L’auteure invitée est Danielle Kaisergruber, pour Metis, correspondances européennes du travail

On entend toujours dire : « la Chine est l’usine du monde ». Certes, c’est l’industrie manufacturière qui a été le moteur de la prodigieuse croissance du pays qui en 2011 assure 16% de la production mondiale (pour 5% en 1995), fabriquant par exemple 36% des voitures produites dans le monde. Mais un voyage aujourd’hui à Shanghai et dans les provinces du Sud Ouest montre surtout la place extraordinaire prise par les infrastructures de transport et l’urbanisation.
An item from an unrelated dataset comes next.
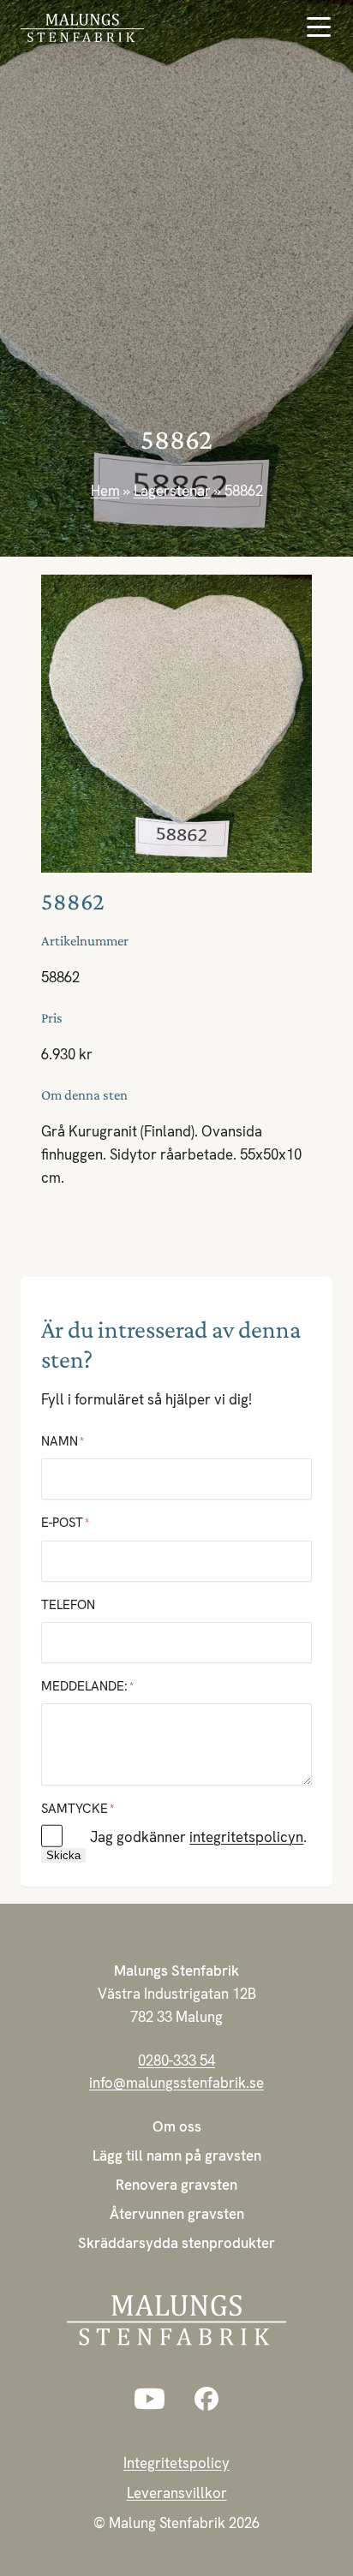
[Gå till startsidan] (98, 28)
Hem (105, 490)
Guiyang : une ville de 7 millions d’habitants que l’on ne connait pas en Europe (il est vrai que de la Chine on connait peu de choses…). C’est la capitale de la province du Guizhou réputée l’une des plus pauvres, donc cible de la politique volontariste d’aménagement du territoire, « la conquête de l’ouest ». La ville est désormais reliée par de nombreuses et très récentes autoroutes à toutes les grandes métropoles du Centre et du Sud : Chengdu et Chongqin dans le Sichuan, Nanning dans le Guanxi, Kunming dans le Yunnan. Un aéroport hypermoderne, comme dans cette centaine de villes de plus de un million d’habitants. Et le TGV (le CRH ici, de fabrication maintenant chinoise après les leçons apprises d’un appel d’offre gagné par Alstom et un autre par Siemens…) qui va arriver de Canton le 1er janvier prochain, déversant des millions de touristes dans cette région de montagnes escarpées et spectaculaires où vivent des « minorités » attachées à leur identité, leurs villages de bois, leurs costumes et leurs langues. Les Miaos (juste 13 millions, 2 de plus que la Belgique !), les Dongs, les Tchuangs, les Yaos…A Guiyang, nous visitons le chantier de construction d’un nouveau district dans la continuité de la ville actuelle : il est prévu pour 400 000 nouveaux habitants.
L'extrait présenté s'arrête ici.